DFCC Bank continued its approach to tap local and foreign currency related, long to medium-term borrowing opportunities. This has increased other borrowings by LKR 6,094 Mn during the year under review.

Equity and compliance with capital requirements

DFCC Bank’s total equity decreased to LKR 43,846 Mn as at 31 December 2018 from LKR 47,877 in December 2017. The main contributor to the decrease was the drop in fair value of equity securities and fixed income securities.

The basic earnings per ordinary share of the Bank decreased to LKR 10.44 in 2018 from LKR 16.65 in 2017. The Bank’s return on equity (ROE) reduced to 6% in 2018 from 9.4% in 2017. The Bank's return on assets (ROA) before tax was 1.2% compared to 1.9% in the previous year. Furthermore, the Bank’s net asset value per share was down by 13% to LKR 165.40 from LKR 180.60 in 2017.

DFCC Bank has consistently maintained a capital ratio above the Basel III minimum capital requirements. As at 31 December 2018, the Group’s Tier 1 capital adequacy ratio stood at 10.88% while the total capital adequacy ratio was 16.17%. On a solo basis, as at 31 December 2018, DFCC Bank recorded Tier 1 and total capital adequacy ratios of 10.77% and 16.07% respectively. These ratios are well above the minimum regulatory requirements of 8.5% and 12.5% effective January 2019.

Credit quality

During the year, DFCC Bank was successful in growing its loan book covering corporate, retail and small and medium-term business segments. The expansion into new geographical areas and new customer segments increased the challenge to maintain a sustainable risk profile. The Bank continued to improve its pre and post credit monitoring mechanisms through changes to internal processes and timely actions. This has brought positive results in maintaining credit quality.

Dividend policy

The Banking industry faced many challenges during the year; both from business and regulatory fronts. The adverse weather conditions and political upheaval that prevailed during the year became constraints for the growth of returns on equity. The minimum capital requirements became more stringent with the adoption of BASEL III. Other factors which affected were impact on the adoption of the new accounting standards and the introduction of the new tax laws. Based on the medium term projected growth plan, the Bank has projected an asset base of over LKR 500 Bn and above to be achieved by year 2021, with the intention of becoming a systematically important domestic Bank. This will result in the need to maintain an increased Tier 1 ratio of 10% by 2021. The Board of Directors after considering all of the above has approved a dividend of LKR 3.50 per share for the year ended 31 December 2018.

Group performance

The DFCC Group consists of DFCC Bank PLC and its subsidiaries; DFCC Consulting (Pvt) Limited, Lanka Industrial Estates Limited (LINDEL), Synapsys Limited, its joint venture company Acuity Partners (Pvt) Limited (Acuity) and its associate company National Asset Management Limited (NAMAL). LINDEL is a 31 March reporting entity whilst the others are 31 December reporting entities. For the purpose of consolidated financials, 12 months results from 1 January to 31 December 2018 were accounted for in all Group entities. Financials of the 31 March entity was subject to a review by its External Auditor covering the period reported.

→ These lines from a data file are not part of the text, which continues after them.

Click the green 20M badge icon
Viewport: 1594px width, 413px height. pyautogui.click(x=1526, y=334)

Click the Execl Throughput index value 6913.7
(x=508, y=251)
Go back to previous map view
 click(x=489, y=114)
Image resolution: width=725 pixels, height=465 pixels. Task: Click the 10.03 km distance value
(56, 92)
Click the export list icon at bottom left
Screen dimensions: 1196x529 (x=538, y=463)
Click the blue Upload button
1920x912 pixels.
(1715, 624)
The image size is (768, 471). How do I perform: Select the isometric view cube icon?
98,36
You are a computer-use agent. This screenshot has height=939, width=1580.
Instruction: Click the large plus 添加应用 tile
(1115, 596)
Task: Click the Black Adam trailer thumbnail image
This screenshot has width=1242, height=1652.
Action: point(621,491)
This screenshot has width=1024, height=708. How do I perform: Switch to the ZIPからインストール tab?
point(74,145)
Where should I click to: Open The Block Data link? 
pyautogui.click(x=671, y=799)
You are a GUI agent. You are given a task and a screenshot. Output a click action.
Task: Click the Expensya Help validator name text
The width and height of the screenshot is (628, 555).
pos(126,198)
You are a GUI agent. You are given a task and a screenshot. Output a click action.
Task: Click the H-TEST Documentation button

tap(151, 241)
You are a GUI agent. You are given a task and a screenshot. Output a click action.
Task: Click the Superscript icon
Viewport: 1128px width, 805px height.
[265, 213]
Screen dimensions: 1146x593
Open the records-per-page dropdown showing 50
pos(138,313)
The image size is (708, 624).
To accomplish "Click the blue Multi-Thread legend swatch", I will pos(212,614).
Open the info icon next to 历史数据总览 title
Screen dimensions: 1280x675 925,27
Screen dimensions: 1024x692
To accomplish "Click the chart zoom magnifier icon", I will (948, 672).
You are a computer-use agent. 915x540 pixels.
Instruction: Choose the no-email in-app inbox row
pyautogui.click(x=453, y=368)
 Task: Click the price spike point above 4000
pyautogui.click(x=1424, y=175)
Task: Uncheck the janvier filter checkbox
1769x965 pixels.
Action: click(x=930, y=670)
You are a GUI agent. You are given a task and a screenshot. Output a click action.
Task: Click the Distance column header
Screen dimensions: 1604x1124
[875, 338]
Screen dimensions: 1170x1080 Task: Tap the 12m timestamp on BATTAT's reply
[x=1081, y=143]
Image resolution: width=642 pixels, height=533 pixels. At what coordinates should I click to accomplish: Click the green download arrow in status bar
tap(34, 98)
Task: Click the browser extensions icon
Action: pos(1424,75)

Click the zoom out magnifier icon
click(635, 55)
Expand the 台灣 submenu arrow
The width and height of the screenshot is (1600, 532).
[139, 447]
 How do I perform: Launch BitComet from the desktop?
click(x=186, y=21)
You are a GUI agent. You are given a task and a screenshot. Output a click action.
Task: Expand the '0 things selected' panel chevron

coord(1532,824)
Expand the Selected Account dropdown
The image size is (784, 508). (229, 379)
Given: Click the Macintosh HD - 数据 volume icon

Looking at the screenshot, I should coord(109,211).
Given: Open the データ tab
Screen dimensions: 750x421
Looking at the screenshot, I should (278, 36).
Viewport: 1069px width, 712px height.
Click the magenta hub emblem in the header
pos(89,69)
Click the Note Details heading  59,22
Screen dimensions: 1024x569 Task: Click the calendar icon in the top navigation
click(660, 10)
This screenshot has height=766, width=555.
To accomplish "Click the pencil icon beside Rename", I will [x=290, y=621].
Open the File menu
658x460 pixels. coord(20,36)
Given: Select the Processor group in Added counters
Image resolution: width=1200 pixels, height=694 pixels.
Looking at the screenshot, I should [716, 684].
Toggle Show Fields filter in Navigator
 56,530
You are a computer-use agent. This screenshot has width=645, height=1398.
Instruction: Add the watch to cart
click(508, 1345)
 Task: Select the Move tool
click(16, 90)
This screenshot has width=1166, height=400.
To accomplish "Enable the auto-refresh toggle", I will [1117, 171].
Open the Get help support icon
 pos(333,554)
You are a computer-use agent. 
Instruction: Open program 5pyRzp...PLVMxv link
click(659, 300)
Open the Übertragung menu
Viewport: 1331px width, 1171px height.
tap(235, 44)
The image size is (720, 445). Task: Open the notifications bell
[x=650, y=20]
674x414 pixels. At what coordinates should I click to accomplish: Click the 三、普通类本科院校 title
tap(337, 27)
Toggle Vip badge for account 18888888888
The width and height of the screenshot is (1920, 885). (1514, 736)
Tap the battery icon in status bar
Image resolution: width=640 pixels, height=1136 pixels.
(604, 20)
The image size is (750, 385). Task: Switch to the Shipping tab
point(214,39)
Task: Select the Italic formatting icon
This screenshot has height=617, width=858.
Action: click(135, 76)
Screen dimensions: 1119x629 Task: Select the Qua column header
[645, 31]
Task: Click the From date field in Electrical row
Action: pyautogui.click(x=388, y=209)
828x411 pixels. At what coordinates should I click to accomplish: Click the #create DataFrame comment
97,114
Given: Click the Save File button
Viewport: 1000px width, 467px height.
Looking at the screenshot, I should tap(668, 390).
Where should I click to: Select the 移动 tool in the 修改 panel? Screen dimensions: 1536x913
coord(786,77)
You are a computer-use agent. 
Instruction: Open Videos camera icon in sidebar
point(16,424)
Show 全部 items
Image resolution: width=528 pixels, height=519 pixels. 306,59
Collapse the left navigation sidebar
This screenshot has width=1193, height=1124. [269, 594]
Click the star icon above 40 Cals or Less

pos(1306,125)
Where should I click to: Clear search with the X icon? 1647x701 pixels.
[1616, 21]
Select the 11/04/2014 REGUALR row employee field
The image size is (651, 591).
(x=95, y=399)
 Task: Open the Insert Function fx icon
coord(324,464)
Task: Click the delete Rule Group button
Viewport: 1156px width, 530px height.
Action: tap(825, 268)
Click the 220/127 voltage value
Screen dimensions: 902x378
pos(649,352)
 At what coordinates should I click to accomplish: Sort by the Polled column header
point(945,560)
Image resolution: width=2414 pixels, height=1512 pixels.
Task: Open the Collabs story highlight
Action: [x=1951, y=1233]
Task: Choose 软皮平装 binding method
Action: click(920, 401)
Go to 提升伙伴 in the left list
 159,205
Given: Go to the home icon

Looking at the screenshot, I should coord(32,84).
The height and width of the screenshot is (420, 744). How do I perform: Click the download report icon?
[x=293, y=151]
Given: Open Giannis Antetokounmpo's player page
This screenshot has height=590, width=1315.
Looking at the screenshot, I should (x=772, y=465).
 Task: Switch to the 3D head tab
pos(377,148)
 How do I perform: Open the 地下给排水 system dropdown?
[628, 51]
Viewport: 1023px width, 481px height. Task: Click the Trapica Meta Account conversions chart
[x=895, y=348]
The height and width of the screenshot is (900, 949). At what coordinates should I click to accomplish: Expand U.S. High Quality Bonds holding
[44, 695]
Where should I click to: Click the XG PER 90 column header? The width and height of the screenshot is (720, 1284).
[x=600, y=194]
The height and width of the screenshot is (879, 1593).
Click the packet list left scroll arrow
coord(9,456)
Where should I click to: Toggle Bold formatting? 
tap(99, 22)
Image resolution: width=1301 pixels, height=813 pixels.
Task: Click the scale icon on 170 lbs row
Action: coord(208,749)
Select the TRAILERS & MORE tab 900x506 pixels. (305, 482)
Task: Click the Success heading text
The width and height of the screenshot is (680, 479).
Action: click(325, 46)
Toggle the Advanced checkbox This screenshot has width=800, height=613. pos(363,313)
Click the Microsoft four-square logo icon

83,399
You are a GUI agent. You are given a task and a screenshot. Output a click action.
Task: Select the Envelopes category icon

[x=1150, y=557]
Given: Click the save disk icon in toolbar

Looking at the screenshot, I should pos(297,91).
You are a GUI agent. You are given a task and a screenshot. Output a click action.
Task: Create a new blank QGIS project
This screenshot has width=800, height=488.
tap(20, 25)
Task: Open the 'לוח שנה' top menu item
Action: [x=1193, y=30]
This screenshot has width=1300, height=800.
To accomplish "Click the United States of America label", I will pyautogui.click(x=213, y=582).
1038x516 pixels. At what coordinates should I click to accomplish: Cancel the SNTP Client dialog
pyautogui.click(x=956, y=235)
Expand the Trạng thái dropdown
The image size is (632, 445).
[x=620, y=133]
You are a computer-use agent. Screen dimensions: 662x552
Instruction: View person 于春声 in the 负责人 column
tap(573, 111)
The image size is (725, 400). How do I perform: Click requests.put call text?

The Group made a profit after tax of LKR 3,070 Mn during the year ended 31 December 2018. This is compared to LKR 4,434 Mn made in the year 2017. DFCC Bank accounted for majority of the Group profit with profit after tax of LKR 2,768 Mn while LINDEL (LKR 121.2 Mn), Acuity (LKR 304.7 Mn), Synapsys (LKR 9.5 Mn) and DFCC Consulting (LKR 24.8 Mn) contributed positively by way of profit after tax to the Group. In the previous year, Acuity, DFCC Consulting and LINDEL reported profit after tax of LKR 175.6 Mn, LKR 1.7 Mn and LKR 146.1 Mn respectively. Synapsys reported a loss of LKR 10.2 Mn. The associate company, NAMAL contributed LKR 2.4 Mn to the Group down from LKR 9.4 Mn in the year 2017. An Inter-company dividend of LKR 132 Mn was paid to DFCC Bank by LINDEL (LKR 70.3 Mn), DFCC Consulting (LKR 1.5 Mn) NAMAL (LKR 27 Mn) and Acuity (LKR 33.2 Mn) during the year.